- EXERCISE DIRECTIONS: Pick out and copy every line in the rows below that contains the string "Matthias". Case counts.

──────

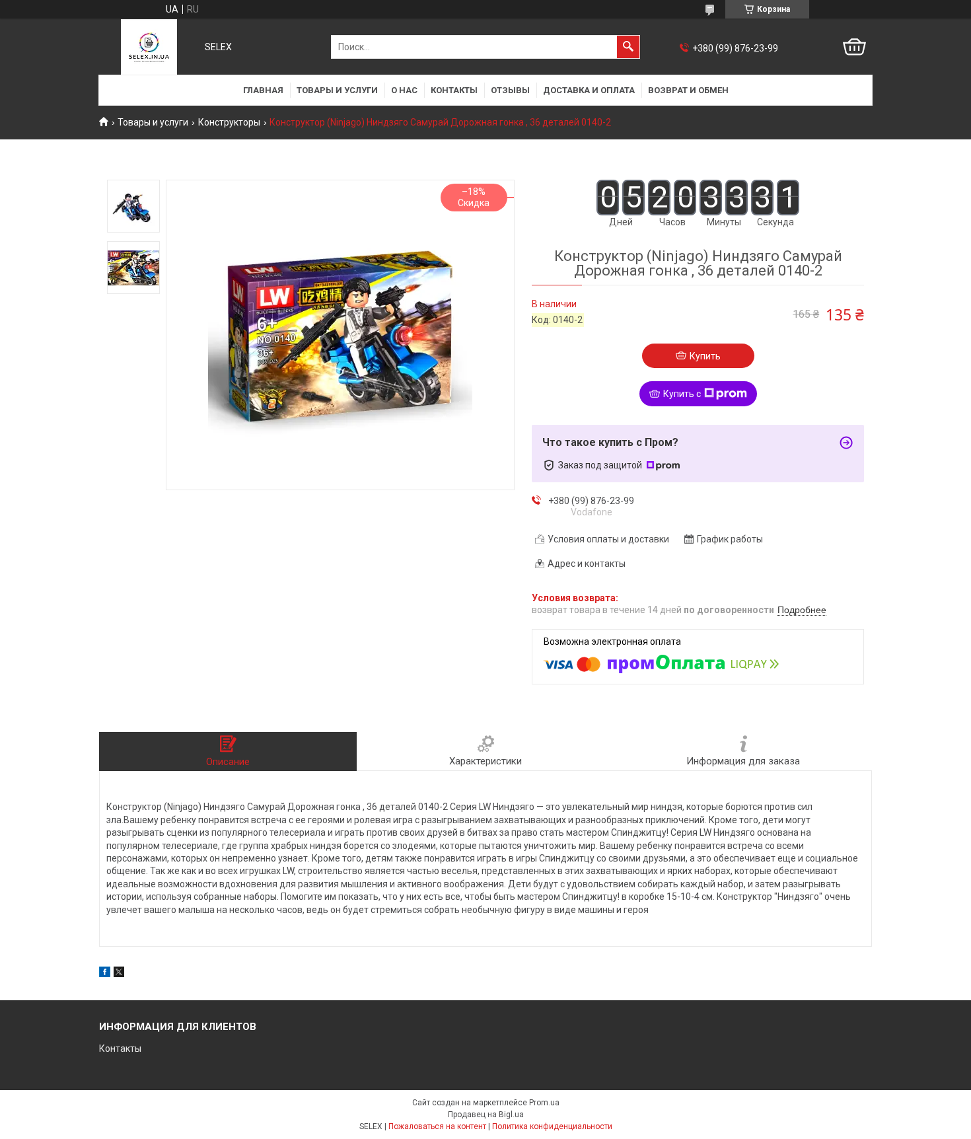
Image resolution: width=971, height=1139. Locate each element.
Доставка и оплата (589, 90)
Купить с (682, 393)
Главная (263, 90)
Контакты (454, 90)
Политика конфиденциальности (552, 1126)
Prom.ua (544, 1102)
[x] (119, 974)
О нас (404, 90)
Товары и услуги (337, 90)
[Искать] (628, 47)
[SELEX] (149, 46)
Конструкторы (229, 122)
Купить (705, 356)
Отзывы (510, 90)
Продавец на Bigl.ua (486, 1114)
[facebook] (104, 974)
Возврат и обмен (688, 90)
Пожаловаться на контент (437, 1126)
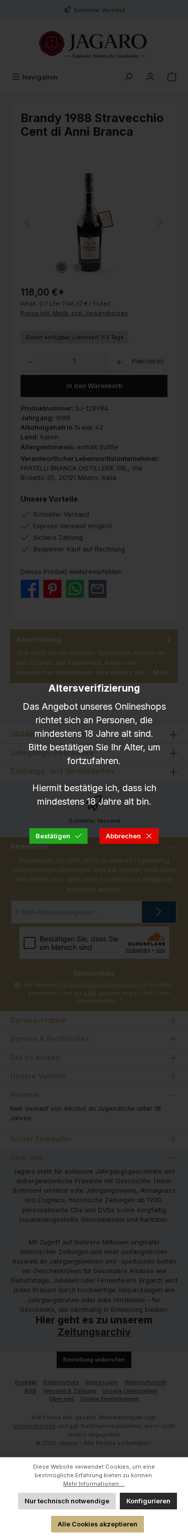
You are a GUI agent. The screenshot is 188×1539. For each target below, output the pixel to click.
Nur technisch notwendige (67, 1501)
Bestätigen (53, 835)
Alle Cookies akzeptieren (97, 1524)
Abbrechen (123, 835)
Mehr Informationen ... (94, 1483)
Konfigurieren (148, 1501)
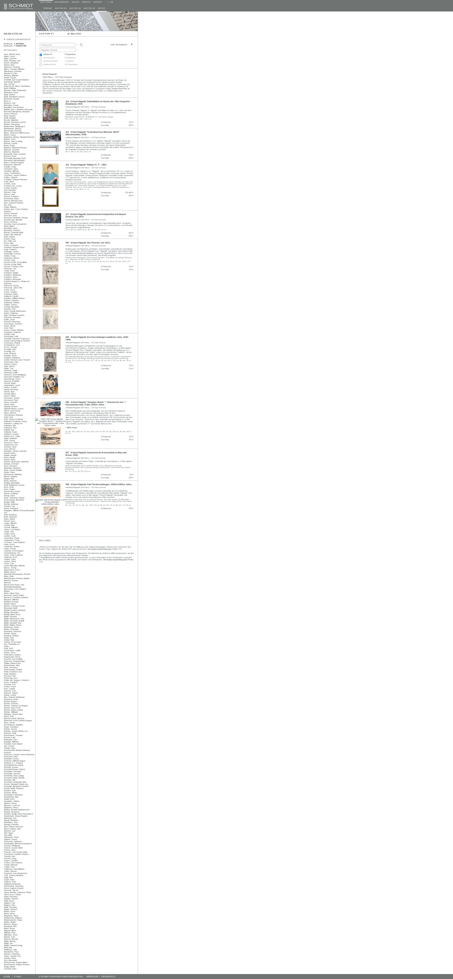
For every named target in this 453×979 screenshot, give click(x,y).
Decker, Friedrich (11, 196)
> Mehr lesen (71, 427)
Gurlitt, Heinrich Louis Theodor (17, 360)
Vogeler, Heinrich (11, 899)
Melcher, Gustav (11, 580)
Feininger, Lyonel (11, 252)
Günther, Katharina (12, 358)
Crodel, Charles (10, 188)
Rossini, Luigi (9, 737)
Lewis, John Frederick (13, 555)
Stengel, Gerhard (11, 824)
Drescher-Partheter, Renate (16, 218)
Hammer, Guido (10, 370)
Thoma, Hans (10, 850)
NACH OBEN (44, 540)
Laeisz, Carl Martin (12, 529)
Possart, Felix (10, 676)
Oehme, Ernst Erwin (12, 642)
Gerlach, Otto (10, 309)
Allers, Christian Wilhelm (14, 69)
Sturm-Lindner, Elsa (12, 829)
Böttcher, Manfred (11, 152)
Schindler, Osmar (11, 759)
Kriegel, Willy (9, 502)
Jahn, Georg (9, 440)
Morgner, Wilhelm (11, 600)
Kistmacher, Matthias (13, 474)
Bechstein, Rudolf (11, 99)
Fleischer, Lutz (10, 269)
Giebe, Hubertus (11, 313)
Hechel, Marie (10, 383)
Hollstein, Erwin (10, 432)
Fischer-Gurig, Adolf (12, 264)
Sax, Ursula (9, 746)
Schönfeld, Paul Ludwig (14, 776)
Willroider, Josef (10, 935)
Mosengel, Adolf (10, 608)
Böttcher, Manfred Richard (15, 148)
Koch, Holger (9, 489)
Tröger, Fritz (9, 867)
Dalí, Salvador (10, 190)
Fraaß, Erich (9, 271)
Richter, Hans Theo (12, 708)
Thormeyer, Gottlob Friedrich (16, 854)
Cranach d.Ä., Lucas (13, 186)
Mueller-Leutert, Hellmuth (14, 610)
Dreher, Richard (11, 213)
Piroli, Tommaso (11, 667)
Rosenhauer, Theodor (13, 735)
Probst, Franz (10, 686)
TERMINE (47, 8)
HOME (7, 976)
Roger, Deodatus (11, 727)
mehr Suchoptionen (119, 44)
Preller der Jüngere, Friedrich (16, 680)
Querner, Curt (10, 691)
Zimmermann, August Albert (15, 962)
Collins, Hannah (10, 177)
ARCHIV (75, 2)
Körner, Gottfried (11, 493)
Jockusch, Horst (11, 442)
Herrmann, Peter (11, 400)
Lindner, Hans (10, 559)
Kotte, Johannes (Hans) (14, 498)
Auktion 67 (47, 54)
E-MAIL (18, 976)
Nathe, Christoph (11, 629)
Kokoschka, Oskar (12, 491)
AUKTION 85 (60, 8)
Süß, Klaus (8, 833)
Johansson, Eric (11, 445)
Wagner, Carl (9, 903)
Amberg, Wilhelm (11, 75)
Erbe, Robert (9, 237)
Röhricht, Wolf (10, 733)
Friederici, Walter (11, 273)
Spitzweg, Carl (10, 818)
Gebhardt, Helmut (11, 302)
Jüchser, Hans (10, 447)
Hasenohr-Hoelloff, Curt (14, 377)
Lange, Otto (9, 532)
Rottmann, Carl (10, 740)
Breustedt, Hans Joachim (15, 154)
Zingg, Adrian (9, 967)
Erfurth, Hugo (9, 239)
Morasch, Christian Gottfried (16, 597)
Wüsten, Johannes (12, 954)
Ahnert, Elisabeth (11, 63)
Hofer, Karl (8, 417)
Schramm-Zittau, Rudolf (14, 778)
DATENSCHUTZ (108, 976)
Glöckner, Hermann (12, 317)
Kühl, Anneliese (10, 515)
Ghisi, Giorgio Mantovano (15, 311)
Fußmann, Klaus (11, 294)
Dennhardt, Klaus (11, 198)
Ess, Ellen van (10, 241)
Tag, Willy (8, 835)
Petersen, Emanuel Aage (14, 661)
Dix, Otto (8, 205)
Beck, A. (7, 101)
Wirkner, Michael (11, 939)
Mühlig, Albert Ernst (12, 614)
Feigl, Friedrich (10, 249)
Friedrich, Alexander (12, 279)
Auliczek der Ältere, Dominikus (17, 86)
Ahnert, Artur (9, 65)
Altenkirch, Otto (10, 73)
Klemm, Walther (10, 476)
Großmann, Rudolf (12, 343)
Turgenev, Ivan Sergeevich (15, 873)
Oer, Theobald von (12, 644)
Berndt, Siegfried (11, 120)
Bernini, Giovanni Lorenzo (15, 122)
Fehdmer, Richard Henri (14, 247)
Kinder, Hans (9, 472)
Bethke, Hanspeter (12, 124)
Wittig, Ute (8, 943)
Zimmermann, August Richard (16, 964)
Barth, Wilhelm (10, 88)
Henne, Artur (9, 392)
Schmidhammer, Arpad (13, 765)
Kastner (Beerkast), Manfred (16, 462)
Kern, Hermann (10, 466)
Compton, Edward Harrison (15, 179)
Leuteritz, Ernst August (13, 551)
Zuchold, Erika (10, 969)
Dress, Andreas (10, 222)
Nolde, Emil (8, 638)
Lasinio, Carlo (10, 536)
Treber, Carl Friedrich (13, 863)
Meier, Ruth (9, 576)
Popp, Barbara (10, 674)
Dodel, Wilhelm (10, 207)
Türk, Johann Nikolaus (13, 875)
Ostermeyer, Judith (12, 650)
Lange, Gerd (9, 534)
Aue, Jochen (9, 84)
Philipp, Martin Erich (12, 663)
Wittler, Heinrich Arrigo (13, 945)
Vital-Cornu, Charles (12, 894)
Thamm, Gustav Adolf (13, 848)
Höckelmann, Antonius (13, 415)
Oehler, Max (9, 640)
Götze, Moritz (10, 326)
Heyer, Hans (9, 404)
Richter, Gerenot (11, 703)
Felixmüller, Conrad (12, 254)
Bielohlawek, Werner (12, 128)
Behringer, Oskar (11, 105)
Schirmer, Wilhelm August (14, 761)
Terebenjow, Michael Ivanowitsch (18, 844)
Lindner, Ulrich (10, 561)
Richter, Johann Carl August (16, 706)
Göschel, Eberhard (12, 322)
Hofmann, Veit (10, 426)
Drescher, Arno (10, 215)
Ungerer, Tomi (10, 882)
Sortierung (14, 44)
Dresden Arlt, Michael (13, 220)
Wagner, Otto (9, 905)
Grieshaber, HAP (11, 336)
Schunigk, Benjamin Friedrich (16, 786)
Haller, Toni (8, 368)
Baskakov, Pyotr (11, 92)
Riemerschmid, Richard (14, 718)
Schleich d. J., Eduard (13, 763)
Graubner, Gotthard (12, 332)
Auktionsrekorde (50, 61)
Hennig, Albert (10, 394)
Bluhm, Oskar (10, 135)
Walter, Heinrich (10, 909)
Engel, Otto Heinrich (12, 235)
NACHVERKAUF (62, 2)
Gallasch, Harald (11, 296)
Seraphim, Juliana (11, 801)
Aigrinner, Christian (12, 67)
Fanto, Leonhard (11, 245)
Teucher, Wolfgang (12, 846)
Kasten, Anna (9, 459)
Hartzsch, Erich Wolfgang (15, 375)
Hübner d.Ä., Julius (12, 436)
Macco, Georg (10, 568)
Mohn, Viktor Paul (11, 593)
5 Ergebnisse (70, 58)
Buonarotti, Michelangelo (14, 160)
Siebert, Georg (10, 803)
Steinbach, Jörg (10, 822)
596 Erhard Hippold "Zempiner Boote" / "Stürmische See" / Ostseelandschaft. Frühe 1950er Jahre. (95, 403)
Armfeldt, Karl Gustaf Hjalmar (16, 80)
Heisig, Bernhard (11, 389)
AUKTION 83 (89, 8)
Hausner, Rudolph (11, 381)
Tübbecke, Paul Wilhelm (14, 869)
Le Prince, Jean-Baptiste (14, 542)
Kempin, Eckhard (11, 464)
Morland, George (11, 602)
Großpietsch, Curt (11, 345)
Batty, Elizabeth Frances (14, 97)
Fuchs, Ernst (9, 290)
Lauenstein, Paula (11, 538)
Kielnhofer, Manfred (12, 468)
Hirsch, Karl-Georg (12, 411)
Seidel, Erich (9, 799)
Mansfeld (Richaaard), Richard (17, 574)
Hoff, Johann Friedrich (13, 419)
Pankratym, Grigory (12, 655)
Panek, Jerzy (9, 653)
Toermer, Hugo (10, 858)
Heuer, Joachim (10, 402)
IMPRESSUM (92, 976)
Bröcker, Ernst (10, 156)
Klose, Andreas (10, 481)
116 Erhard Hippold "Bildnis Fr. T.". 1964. (86, 165)
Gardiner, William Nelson (14, 298)
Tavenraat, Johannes (13, 841)
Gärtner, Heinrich (11, 300)
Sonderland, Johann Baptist (15, 816)
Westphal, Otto (10, 926)
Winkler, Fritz (9, 937)
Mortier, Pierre (10, 604)
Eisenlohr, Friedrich (12, 230)
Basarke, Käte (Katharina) (15, 90)
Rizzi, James (9, 723)
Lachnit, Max (9, 525)
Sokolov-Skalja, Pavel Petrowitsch (18, 814)
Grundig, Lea (9, 351)
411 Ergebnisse (71, 64)
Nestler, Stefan (10, 633)
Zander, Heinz (10, 958)
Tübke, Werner (10, 871)
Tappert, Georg (10, 839)
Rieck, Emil (8, 716)
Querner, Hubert (11, 693)
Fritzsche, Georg (11, 285)
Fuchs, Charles (10, 292)
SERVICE (86, 2)
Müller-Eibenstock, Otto (14, 619)
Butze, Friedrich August (14, 162)
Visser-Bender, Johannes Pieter (17, 892)
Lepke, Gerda (10, 549)
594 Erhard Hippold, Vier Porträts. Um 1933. (87, 243)
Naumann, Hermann (12, 631)
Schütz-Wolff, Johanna (13, 788)
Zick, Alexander (10, 960)
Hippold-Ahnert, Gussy (14, 409)
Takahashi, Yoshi (11, 837)
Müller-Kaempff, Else (13, 623)
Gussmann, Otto (11, 362)
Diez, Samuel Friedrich (13, 203)
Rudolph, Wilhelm (11, 742)
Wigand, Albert (10, 930)
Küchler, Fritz (9, 506)
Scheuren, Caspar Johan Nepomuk (19, 754)
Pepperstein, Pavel (12, 657)
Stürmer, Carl (9, 831)
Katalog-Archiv (49, 64)
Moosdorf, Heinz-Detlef (14, 595)
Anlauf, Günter (10, 78)
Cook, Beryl (9, 182)
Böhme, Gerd (9, 139)
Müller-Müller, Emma (12, 625)
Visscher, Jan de (11, 890)
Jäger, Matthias (10, 438)
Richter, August (10, 701)
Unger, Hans (9, 880)
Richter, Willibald (11, 712)
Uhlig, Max (8, 877)
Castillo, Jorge (10, 167)
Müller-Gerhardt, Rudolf (14, 621)
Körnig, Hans (9, 496)
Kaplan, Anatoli (10, 455)
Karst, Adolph (9, 457)
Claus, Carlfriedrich (12, 173)
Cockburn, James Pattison (15, 175)
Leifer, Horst (9, 544)
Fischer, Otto (9, 260)
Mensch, (7, 583)
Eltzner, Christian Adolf (13, 232)
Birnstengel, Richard (12, 131)
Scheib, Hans (9, 748)
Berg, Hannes (10, 116)
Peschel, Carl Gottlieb (13, 659)
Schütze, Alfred (10, 793)
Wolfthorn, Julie (10, 950)
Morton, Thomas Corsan (14, 606)
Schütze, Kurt (10, 790)
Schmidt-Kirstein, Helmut (14, 769)
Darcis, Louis (9, 194)
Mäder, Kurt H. (10, 572)
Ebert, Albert (9, 226)
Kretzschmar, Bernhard (14, 500)
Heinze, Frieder (10, 387)
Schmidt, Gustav (11, 767)
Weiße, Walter (10, 922)
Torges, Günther (11, 860)
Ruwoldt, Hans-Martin (13, 744)
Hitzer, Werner (10, 413)
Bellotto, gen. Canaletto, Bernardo (18, 109)
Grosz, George (10, 347)
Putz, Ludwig (9, 689)
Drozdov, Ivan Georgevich (15, 224)
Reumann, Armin (11, 699)
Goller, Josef (9, 319)
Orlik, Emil (8, 648)
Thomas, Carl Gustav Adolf (15, 852)
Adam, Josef (9, 56)
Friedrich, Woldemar (12, 275)
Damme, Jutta (10, 192)
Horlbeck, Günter (11, 434)
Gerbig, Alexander (11, 307)
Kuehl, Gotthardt (11, 508)
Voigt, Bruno (9, 901)
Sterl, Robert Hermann (13, 827)
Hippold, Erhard (10, 406)
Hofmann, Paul (10, 428)
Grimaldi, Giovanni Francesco (17, 339)
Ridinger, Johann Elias (13, 714)
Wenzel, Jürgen (10, 924)
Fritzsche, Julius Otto (13, 288)
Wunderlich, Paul (11, 952)
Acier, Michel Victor (12, 54)
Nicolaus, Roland (11, 636)
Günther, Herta (10, 356)
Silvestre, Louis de (12, 805)
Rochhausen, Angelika (13, 725)
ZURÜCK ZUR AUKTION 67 (18, 39)
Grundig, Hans (10, 349)
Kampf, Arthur (10, 453)
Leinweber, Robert (11, 546)
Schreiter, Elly (10, 780)
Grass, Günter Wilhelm (14, 330)
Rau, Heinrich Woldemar (14, 697)
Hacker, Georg (10, 364)
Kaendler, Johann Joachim (15, 451)
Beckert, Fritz (10, 103)
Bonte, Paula (9, 145)
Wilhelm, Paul (9, 933)
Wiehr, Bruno (9, 928)
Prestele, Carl (10, 684)
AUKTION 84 (75, 8)
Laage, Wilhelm (10, 523)
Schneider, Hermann (12, 771)
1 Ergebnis (69, 61)
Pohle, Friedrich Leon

──────

- SOLUTION FOR THIS TASK:
Kistmacher, Matthias (13, 474)
Jäger, Matthias (10, 438)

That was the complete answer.